宾主尽欢,一室融融。
女人家规矩甚多,说话轻声轻语,哪怕唇枪舌战也是明里暗里迂回进行。相比而言,男宾这边则热络的多。
一群官场老油子谈天说地,朝堂是敌人?没事!咱就逮着机会坑坑你,猛灌你几大杯就是了.此刻聊得再投机,到了官场也没准红刀子进白刀子出,为了利益争得你死我活!
谢威不是其中官最大的,也绝对不低,但其八面玲珑令人叹为观止!同谁都能聊上几句。同桌官职最大的便是大将军陆询渊跟户部尚书薛明崇。
陆询渊跟谢家对门关系自不必说,谢威一个吏部侍郎跟户部最高长官也勾肩搭背的以兄弟相称是怎么回事?
只见谢威左右摇摆,轮番“畅聊”。对官职不如自己大的官员敬酒、主动搭话也是有问必答,丝毫没有高位者高高在上的令人作呕姿态,博得一片好评。
牛啊!这样的老油条···呸!上官不得圣上恩宠,谁还能简在帝心?佩服、佩服!
谢家大爷谢全亦与之同桌,冷冷清清与二弟周围的火热形成鲜明对比,此时抑郁不已。
嫉恨使人扭曲,眼中闪过一丝阴狠,转瞬即逝。我才是谢氏嫡子,老一辈的接班人!区区一个庶子官当得比我高出一座山,让吾情何以堪?

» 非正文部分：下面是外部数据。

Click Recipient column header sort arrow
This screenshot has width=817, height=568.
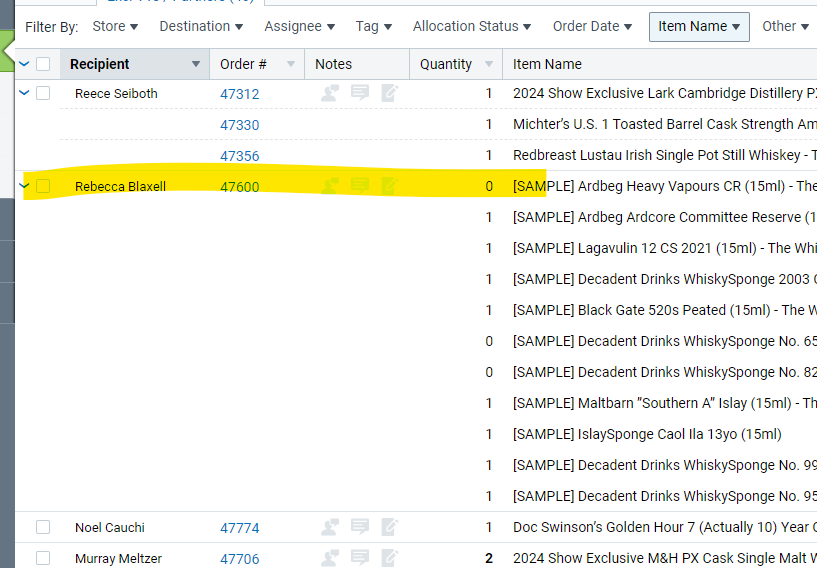(196, 64)
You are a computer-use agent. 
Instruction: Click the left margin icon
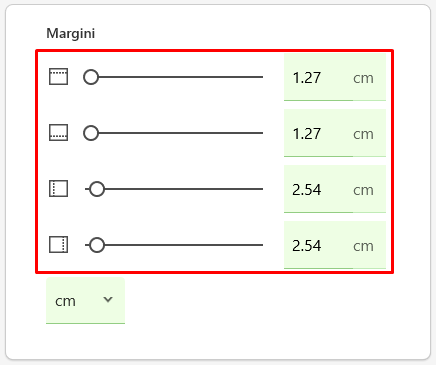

心腹小厮谢一突然上前在谢全耳边耳语几句,谢一世代家生子,冠以主家谢姓,这是作为一个奴才的最高荣耀!证明已与主人家融为一体,主荣臣荣,主辱臣死!
谢全听后调整表情,咧开大嘴笑着向二弟谢威走去。拍拍谢威的肩膀,将之叫到正厅一角。
“二弟,寿宴结束后母亲有事同你交代,莫要离去。”
方才谢一与谢全耳语,谢威不动声色的用余光已悉数目睹。林氏又想整什么幺蛾子?旧账还未与你们清算!

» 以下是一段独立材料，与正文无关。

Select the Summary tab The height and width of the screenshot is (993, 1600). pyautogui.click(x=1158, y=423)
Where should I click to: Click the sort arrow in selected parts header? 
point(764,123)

若是得寸进尺,可就别怪他按耐不住报复回去。一旦开始,就将是你林氏不可承受之祸!前尘往事,一笔清算!
谢威暗暗向一侧勾了勾嘴角冷笑,“好,待会儿我便去寻老夫人。”
刘嬷嬷冲文氏打眼色,文氏立马心领神会,反应过来。
“不知大嫂为母亲准备的什么寿礼,可否现在拿出来展示展示,好让我也开开眼界?”
长幼有序,礼不可废,要献礼也是长嫂先献才能轮到老二家的跟自己。
“呵呵!那有什么开不开眼界,三弟妹莫要打趣我了。”张氏答道,起身从丫鬟手中拿过一只浮雕锦盒。
一卷画轴屹立于内,张氏打开画卷。
“儿媳也没什么拿得出手的,母亲嗜画,这幅宋道之的松鹤回春图寓意青春长寿,恰巧应景,还望母亲莫嫌弃。”

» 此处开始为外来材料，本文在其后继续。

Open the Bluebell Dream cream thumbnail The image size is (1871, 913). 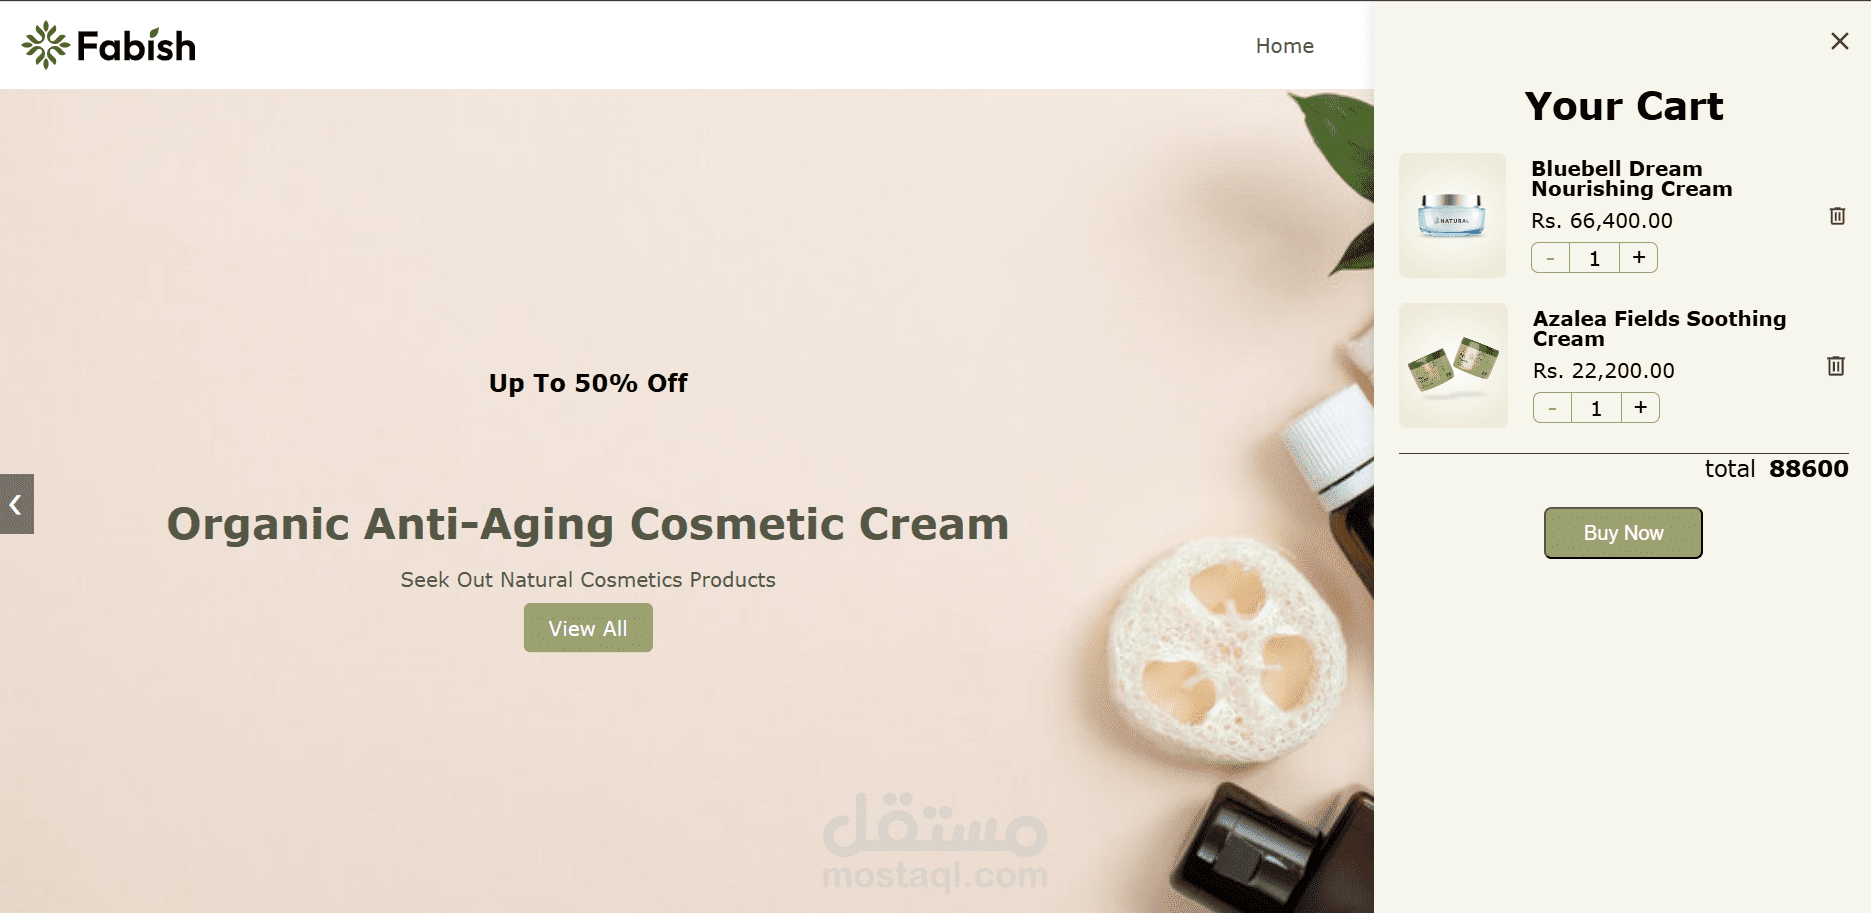point(1452,215)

其实林氏不是嗜画,她嗜财,但凡是贵的都喜欢。不过是张氏的刻意奉承,果然,将林氏哄得舒舒服服。
“你有心了,这幅画我甚是喜欢。”
“呦!宋道之的画呀,大嫂可真是出身清贵,绝了版的画都能有所收藏。”
“三弟妹过赞了!不知弟妹准备的什么?”
宋樾青轻啜了口果酒,看着这两妯娌演。你们可劲演,八成早就串通好了吧!昨天才通知自家,不就是想看二房的笑话?